HOW TO COMPLETE THIS TASK:
Scan the listing below. Return every line containing the string "computer".
(DATASET RECORDS)
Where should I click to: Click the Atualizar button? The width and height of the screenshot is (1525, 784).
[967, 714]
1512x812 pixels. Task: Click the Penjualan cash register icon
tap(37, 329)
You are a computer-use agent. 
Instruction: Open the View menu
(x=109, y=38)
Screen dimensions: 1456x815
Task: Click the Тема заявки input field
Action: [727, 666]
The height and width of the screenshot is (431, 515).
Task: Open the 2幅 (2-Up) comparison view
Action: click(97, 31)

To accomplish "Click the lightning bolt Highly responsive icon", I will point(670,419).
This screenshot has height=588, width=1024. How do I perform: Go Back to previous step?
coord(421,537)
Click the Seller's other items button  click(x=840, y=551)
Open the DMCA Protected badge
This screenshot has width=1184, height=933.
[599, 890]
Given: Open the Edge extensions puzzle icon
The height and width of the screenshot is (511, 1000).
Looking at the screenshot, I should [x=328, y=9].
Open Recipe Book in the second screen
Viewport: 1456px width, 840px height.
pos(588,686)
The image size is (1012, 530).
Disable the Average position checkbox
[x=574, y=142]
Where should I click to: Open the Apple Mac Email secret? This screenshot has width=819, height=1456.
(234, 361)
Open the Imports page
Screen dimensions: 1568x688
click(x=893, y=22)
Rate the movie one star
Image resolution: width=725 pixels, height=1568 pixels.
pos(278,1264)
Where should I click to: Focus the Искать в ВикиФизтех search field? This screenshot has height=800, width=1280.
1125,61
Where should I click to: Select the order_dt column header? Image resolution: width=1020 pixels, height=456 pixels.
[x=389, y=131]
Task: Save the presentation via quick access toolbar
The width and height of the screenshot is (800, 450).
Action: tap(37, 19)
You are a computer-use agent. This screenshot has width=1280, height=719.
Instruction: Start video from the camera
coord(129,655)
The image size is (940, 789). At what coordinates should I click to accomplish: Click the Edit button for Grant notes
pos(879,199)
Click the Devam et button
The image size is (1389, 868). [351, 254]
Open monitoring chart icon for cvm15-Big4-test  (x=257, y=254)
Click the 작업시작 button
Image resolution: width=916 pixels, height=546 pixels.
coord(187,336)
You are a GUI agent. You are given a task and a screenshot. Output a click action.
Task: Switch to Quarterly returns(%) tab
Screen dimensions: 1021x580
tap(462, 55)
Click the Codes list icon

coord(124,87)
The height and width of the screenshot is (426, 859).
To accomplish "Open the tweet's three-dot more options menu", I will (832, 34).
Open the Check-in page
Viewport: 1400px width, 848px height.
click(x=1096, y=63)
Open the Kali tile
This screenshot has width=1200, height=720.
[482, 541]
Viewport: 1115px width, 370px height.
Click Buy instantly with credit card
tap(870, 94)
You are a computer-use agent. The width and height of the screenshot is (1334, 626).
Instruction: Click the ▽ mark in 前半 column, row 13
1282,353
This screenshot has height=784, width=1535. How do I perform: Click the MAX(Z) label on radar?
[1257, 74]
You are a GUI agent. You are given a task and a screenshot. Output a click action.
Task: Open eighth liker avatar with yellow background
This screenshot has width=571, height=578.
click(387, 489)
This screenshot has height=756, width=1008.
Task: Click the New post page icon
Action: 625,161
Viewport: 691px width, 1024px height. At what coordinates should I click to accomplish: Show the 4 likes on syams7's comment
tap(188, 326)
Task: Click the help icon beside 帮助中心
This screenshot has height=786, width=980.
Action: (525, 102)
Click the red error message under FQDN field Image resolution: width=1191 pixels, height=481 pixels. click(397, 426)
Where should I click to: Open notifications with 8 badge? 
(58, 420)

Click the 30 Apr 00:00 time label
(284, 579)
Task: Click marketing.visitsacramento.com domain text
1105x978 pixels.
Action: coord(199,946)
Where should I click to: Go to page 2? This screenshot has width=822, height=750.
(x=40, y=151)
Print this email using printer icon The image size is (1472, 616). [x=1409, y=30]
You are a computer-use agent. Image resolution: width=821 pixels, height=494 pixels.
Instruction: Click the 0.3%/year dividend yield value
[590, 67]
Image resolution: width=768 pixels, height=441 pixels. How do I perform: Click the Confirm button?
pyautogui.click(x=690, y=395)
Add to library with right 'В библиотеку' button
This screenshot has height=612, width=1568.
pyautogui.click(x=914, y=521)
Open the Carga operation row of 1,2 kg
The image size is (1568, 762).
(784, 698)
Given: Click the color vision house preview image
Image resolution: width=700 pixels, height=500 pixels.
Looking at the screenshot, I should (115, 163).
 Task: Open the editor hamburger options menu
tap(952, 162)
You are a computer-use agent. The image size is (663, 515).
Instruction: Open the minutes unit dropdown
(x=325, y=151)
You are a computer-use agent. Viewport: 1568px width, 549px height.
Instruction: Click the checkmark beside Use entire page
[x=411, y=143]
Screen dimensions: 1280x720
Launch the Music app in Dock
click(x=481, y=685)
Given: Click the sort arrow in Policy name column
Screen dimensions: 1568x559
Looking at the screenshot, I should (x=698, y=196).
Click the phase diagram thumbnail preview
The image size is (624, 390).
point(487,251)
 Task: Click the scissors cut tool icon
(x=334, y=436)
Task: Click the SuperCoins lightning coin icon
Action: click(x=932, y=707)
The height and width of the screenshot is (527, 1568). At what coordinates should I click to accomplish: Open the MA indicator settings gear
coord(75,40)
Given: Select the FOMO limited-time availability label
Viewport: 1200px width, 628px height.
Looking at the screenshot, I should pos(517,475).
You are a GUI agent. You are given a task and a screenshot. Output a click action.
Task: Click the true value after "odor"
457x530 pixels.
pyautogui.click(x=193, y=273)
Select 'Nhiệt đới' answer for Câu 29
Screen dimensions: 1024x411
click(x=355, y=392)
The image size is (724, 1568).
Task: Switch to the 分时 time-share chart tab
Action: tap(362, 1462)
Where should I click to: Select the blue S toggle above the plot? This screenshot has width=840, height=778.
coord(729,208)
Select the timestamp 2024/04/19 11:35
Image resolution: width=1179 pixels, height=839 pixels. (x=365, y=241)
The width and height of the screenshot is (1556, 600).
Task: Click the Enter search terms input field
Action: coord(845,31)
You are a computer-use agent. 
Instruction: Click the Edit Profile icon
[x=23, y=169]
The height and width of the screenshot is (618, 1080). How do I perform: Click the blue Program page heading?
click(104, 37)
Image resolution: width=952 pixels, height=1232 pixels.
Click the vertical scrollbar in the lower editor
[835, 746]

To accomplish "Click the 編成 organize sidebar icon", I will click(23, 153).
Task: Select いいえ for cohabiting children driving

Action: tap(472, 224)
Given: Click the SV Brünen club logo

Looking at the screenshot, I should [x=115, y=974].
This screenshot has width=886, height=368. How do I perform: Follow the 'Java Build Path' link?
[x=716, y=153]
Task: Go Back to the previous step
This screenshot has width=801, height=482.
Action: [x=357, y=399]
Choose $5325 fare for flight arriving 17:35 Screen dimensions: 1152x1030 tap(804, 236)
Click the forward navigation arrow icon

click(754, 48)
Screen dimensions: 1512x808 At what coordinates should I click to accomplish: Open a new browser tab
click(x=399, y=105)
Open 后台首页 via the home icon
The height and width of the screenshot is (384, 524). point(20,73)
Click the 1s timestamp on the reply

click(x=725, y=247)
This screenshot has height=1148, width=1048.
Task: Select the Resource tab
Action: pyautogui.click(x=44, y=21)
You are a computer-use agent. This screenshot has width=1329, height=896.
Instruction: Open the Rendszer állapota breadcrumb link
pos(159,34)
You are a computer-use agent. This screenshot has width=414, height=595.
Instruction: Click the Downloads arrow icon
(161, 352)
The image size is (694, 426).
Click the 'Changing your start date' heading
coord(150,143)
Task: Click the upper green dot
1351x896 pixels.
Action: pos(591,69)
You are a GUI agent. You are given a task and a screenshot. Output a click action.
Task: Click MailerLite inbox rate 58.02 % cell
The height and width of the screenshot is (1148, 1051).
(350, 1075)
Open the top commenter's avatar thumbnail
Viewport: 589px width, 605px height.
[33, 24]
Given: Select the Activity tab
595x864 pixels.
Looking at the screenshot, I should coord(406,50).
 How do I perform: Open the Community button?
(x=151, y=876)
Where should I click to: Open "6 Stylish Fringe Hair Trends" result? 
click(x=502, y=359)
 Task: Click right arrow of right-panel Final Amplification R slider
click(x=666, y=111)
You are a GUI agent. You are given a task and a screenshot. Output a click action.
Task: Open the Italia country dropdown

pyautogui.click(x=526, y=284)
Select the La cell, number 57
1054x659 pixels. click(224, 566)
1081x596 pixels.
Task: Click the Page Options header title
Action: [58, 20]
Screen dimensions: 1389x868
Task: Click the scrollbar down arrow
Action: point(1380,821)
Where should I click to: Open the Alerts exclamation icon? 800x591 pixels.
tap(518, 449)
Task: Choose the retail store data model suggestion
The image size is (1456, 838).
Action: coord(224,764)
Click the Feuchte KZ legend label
(End DATASET RECORDS)
RESULT:
You are a computer-use agent. 
You are a computer-use agent. This screenshot has width=1280, height=719.
You are a computer-use agent. The width and height of the screenshot is (1334, 626).
You are a computer-use agent. Image resolution: width=821 pixels, height=494 pixels.
You are a computer-use agent. The image size is (663, 515).
You are a computer-use agent. Viewport: 1568px width, 549px height.
You are a computer-use agent. 
You are a computer-use agent. This screenshot has width=1329, height=896.
You are a computer-use agent. This screenshot has width=414, height=595.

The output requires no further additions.